American lawyer and politician

George Lawrence Adams (December 10, 1914 - July 18, 1994) was an American lawyer and Democrat politician. He represented Adams County in the Mississippi State Senate from 1948 to 1960.

== Early life ==
George Lawrence Adams was born December 10, 1914, in Natchez, Mississippi. He graduated from Natchez High School. He then graduated from the University of Mississippi with a L.L.B. degree. In 1937, he started practicing law in Natchez. During World War II, Adams served in the Infantry branch of the United States Army and held the rank of Major when he was discharged. He also served on the Board of Trustees of Jefferson Military College.

== Political career ==

=== 1947-1951 ===
In 1947, Adams was elected to represent the 9th District (Adams County) in the Mississippi State Senate for the 1948–1952 term. During this term, Adams the chairman of the Senate's Interstate Cooperation Committee and the vice-chairman of the Municipalities Committee and the Local & Private Affairs Committee. He also served on several other committees: Conservation of Natural Resources; Finance (Recurring Appropriations); Judiciary; Registrations & Elections; and Military Affairs.

=== 1951-1955 ===
In 1951, Adams was re-elected to represent the 9th District for the 1952–1956 term. During this term, Adams was the chairman of the Senate's Insurance Committee. He also served on the following committees: Conservation of Natural Resources; Finance (Recurring Appropriations); Drainage; Interstate Cooperation; Judiciary; Juvenile Delinquency and Child Welfare; Local & Private Legislation; and Municipalities.

=== 1955-1960 ===
In 1955, Adams was re-elected from the same district for a third term spanning from 1956 to 1960. During this term, Adams was the chairman of both the Insurance and the Interstate & Federal Cooperation Committees. Adams was also a member of the following committees: Aviation; Commerce & Manufacturing; Finance; Judiciary; Municipalities; Oil & Gas; and the powerful Rules Committee.

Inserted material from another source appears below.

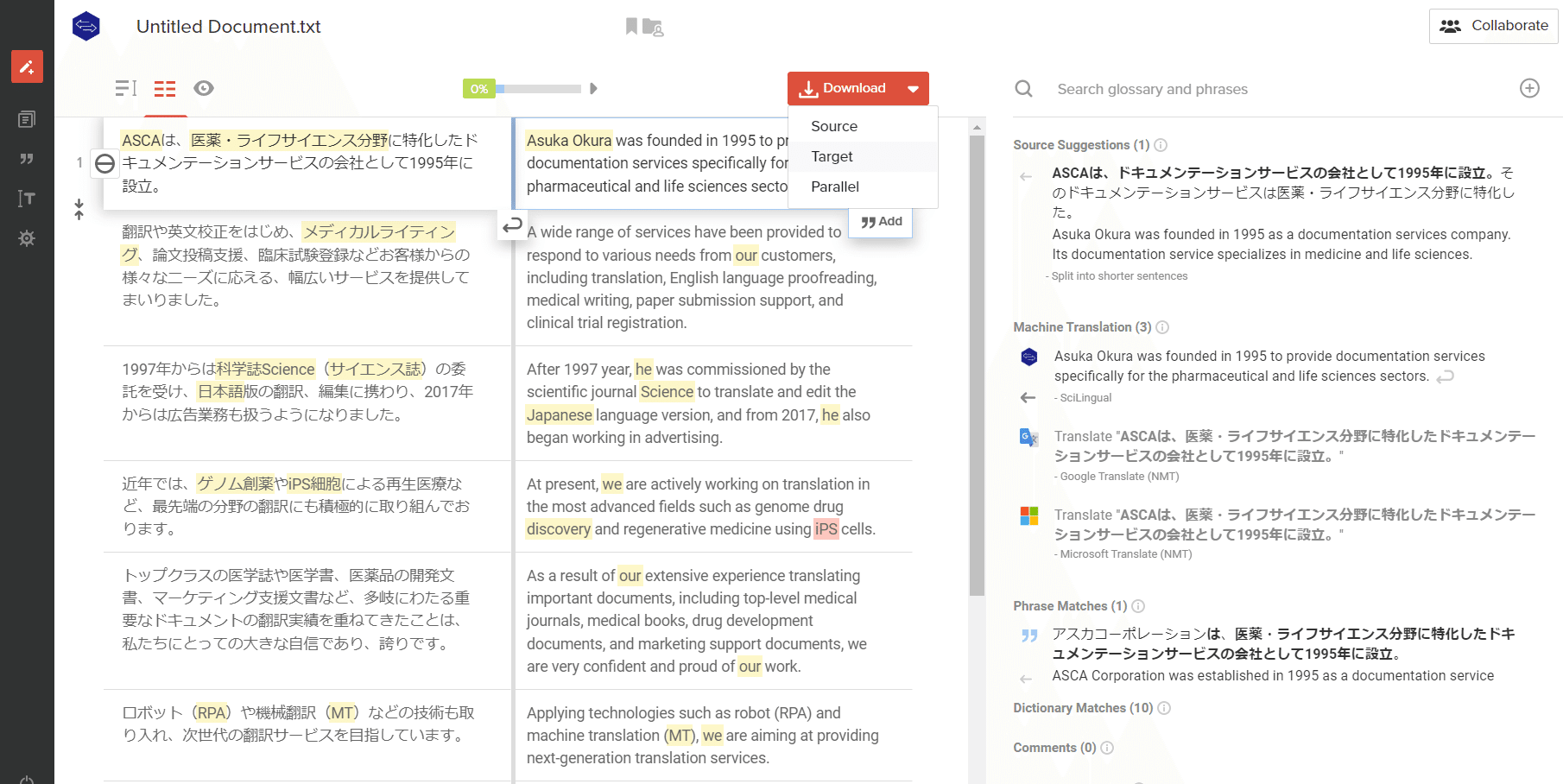Expand the Comments section

pos(1054,748)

Adams's Senate tenure ended in 1960 and was succeeded in the 9th District by Marion W. Smith. In 1961, Adams was elected to serve on the Board of Directors of Mississippi Power & Light. Adams died of a heart attack at 11 AM on July 18, 1994, in Natchez, Mississippi.

== Personal life ==
Adams was a member of the Presbyterian Church. He was a member of the Phi Delta Theta fraternity. He was married to Kate Don Brandon, and they had two sons and two daughters.